Beneath Ceaseless Skies #460, June 25, 2026

Beneath Ceaseless Skies #460, June 25, 2026

The Ecstasy of the White Sea” by KJ Kabza

Waiting for The Yellow Ships” by Edward Hodge

Reviewed by Henry Gasko

I won’t say that “The Ecstasy of the White Sea” by KJ Kabza is an interesting fantasy, since that would be a cliché, and there is nothing clichéd about this story. Rather than the standard-issue pseudo-medieval world that features in most BCS stories, this one has a genuinely unique setting: an icy sea roamed by gigantic insects. At least, I think that is what they are since the word “chitin” is mentioned about a dozen times in the first page. And even more unusual for BCS, this one has absolutely no gods, whether real or mythical.

How do you make an interesting story based on an ice-world of gigantic insects? You add some pirates, of course, pirates who have learned to “sail” the giant creatures. The humans have made themselves quite comfortable inside one, with a galley and sleeping hammocks, chitin rope ladders, and illumination provided by the glowing bodies of rotting checker-fish.

But how do you steer an insect the size of a battleship? As it happens, these insects exhibit an extreme form of sexual dimorphism: the giant ones are all female, each one waiting for a tiny male of their species to burrow deep inside her carapace before attaching himself to her “pink pillars” and guiding her. And luckily for the pirates, a human male can do the guiding just as nicely, thank you—I did say this was a fantasy, didn’t I? Unfortunately the process does lead to the absorption and gruesome death of the chosen male in a few years. But you can’t have everything.

(Does this have huge sexual and sexist overtones that are likely to put some readers off? Of course. But this sexual dimorphism is needed to make the story work, and you have to ask yourself: Would the story be any less sexist if the author had not taken the easy default of male pirates and instead had reversed the sexual roles, with female pirates taking control of a gigantic male insect by “mating” with it? Either way, there is going to be an outcry.)

This is the background for a story of cut-throat pirates and the even more vicious mercenaries who hunt them across the frozen wastes of this ice-covered sea in their own gigantic insect troop carriers. The story itself is a bit too long and not all the characters’ actions are completely logical. But it still is an exuberant adventure within a unique and unforgettable setting.

In “Waiting for The Yellow Ships” by Edward Hodge, a farmer is writing a letter to his wife, trying to come to terms with her departure to join the mysterious Yellow Ships that visit the nearby harbor every year, leaving their infant son lying on the grass.

The son, Sarua, is now thirteen years old and the man realizes that he takes after his mother far more than after the man himself. His wife often spoke of death and of the local god Ukh, while the man only wanted to talk about their ewes and the quality of the fences around their property. Now the son sits in the rain for hours and visits the underground Corridors of the Dead to play among the tombs.
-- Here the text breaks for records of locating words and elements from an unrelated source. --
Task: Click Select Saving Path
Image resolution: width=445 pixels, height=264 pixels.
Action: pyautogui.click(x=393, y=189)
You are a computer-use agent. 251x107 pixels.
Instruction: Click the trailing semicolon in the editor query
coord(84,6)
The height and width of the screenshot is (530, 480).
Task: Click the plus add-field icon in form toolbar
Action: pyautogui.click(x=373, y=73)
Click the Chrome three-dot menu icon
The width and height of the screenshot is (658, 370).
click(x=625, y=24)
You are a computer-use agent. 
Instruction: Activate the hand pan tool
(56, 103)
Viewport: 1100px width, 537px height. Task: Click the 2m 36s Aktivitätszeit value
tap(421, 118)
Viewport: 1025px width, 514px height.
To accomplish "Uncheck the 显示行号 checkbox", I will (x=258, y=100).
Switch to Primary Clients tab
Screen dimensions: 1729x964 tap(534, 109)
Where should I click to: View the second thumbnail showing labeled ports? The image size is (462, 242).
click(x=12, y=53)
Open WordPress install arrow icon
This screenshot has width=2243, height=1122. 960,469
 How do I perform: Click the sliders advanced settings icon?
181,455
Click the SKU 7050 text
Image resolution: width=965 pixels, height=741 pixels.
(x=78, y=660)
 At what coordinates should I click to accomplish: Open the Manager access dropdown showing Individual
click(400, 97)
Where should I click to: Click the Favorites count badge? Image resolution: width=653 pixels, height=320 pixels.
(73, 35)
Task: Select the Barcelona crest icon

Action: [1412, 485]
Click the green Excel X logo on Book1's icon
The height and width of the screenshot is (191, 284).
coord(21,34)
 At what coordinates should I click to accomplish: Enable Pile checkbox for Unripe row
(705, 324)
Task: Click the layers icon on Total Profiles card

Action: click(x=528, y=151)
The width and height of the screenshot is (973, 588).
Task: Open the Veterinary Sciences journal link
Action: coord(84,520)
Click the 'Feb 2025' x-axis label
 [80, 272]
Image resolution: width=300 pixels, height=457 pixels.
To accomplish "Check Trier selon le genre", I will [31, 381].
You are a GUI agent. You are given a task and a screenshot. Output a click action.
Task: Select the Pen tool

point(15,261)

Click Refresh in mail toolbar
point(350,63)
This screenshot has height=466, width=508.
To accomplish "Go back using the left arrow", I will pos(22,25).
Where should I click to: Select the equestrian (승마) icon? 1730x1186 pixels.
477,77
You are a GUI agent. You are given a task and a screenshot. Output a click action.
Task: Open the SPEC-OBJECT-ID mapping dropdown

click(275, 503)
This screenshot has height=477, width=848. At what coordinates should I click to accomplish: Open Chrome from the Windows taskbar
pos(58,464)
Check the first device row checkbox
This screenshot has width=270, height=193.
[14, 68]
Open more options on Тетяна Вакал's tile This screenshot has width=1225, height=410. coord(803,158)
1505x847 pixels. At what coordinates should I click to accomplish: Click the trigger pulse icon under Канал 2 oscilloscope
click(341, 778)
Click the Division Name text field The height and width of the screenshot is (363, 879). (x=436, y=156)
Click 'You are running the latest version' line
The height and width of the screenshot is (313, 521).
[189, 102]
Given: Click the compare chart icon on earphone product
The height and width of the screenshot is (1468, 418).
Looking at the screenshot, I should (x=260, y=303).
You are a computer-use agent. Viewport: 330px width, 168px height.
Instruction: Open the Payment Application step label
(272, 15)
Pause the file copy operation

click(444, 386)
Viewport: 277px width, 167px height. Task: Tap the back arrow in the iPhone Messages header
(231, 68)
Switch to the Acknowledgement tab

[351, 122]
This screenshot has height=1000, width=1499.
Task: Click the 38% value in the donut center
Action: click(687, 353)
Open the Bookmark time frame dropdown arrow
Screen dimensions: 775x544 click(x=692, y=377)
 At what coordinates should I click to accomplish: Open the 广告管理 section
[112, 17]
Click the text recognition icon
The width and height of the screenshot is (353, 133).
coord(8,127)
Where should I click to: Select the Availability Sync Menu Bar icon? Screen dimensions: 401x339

The man is unable to comprehend any of his son’s inclinations until one day, while in a drunken stupor, he is injured by a ram. As the son cares for him during his convalescence the man begins to sense a small part of what his wife and now his son are searching for.

The story is an attempt to put into words his journey towards understanding their quest, symbolized by the enigmatic appearance of the Yellow Ships. But the narrative is far from convincing, seeming to ask the reader to forgive and even praise the wife for the decision to abandon her husband and child, as if her narcissistic pursuit of spiritual transcendence outweighs any earthly responsibility, even the care of her infant son.